Augustin Carstens called the bitcoin ‘a bubble, Ponzi scheme and an environmental disaster’ way back in February. Well said [Link]. The value of bitcoin has collapsed and I suspect that the benefits of ‘Blockchain’ are vastly overstated.

Paul Tudor Jones sounds the alarm on corporate credit in the United States:

If you go across the landscape you have levels of leverage that probably aren’t sustainable and could be systemically threatening if we don’t have . . . appropriate responses [Link]

IMF had chipped in with its own (eloquent, doubtless) warning on leveraged loans, little realising its own culpability on the matter. It warned central banks against raising rates ‘prematurely’ from 0.0%. The truth was that in 2015-16 the world was in dire straits. Hence, their warnings, perhaps, on premature tightening. But, then, it means that the programme of zero short-term interest rates and QE (which held down long-term rates) were a failure. Why persist with them? So, they created the mess that they are warning against now!

Did they earn their stripes?

Nov. 14 2018 — Stripe Inc.’s $245 million capital raise was the clear highlight of U.S. financial technology fundraising in the month of September, weighing in at more than four times the next-highest raise. Stripe’s massive round even stood out in comparison to other sectors, ranking in the top 15 of all U.S. private placements during the month.

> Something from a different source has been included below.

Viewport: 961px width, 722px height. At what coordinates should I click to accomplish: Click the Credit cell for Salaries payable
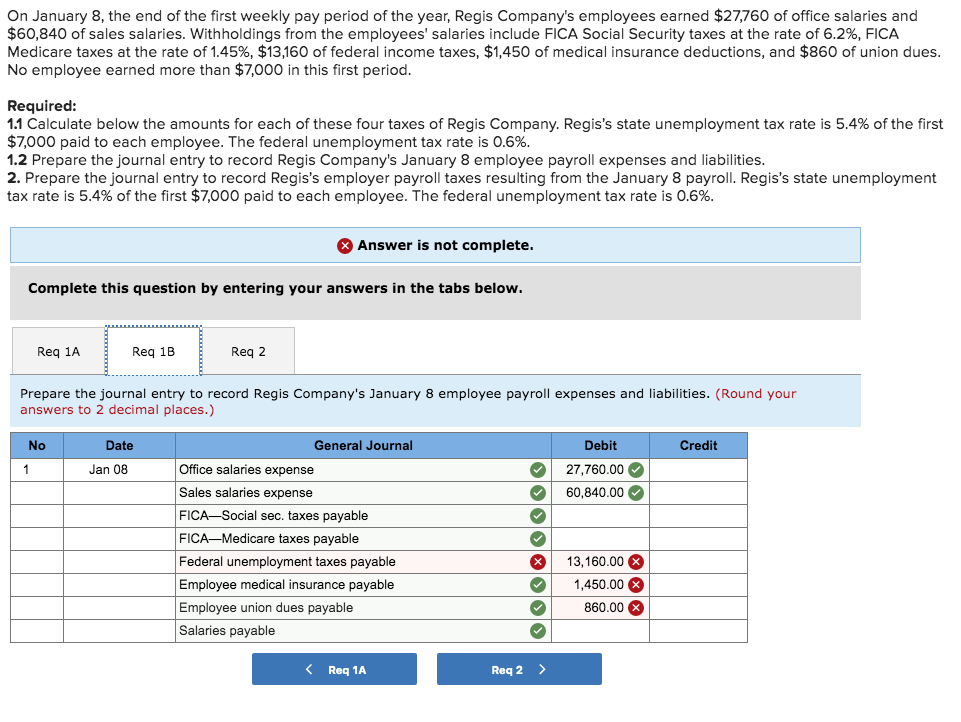698,630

The latest raise values Stripe, a payments company founded in 2009, at $20.25 billion on a post-money basis. The most recent valuation is a massive increase from November 2016, when a $150 million infusion valued the company at $9.15 billion. But on a percentage basis, an even bigger jump in valuation came from May 2012, when the company was valued at about $100 million, to January 2014, when its valuation skyrocketed to $1.75 billion. [Link]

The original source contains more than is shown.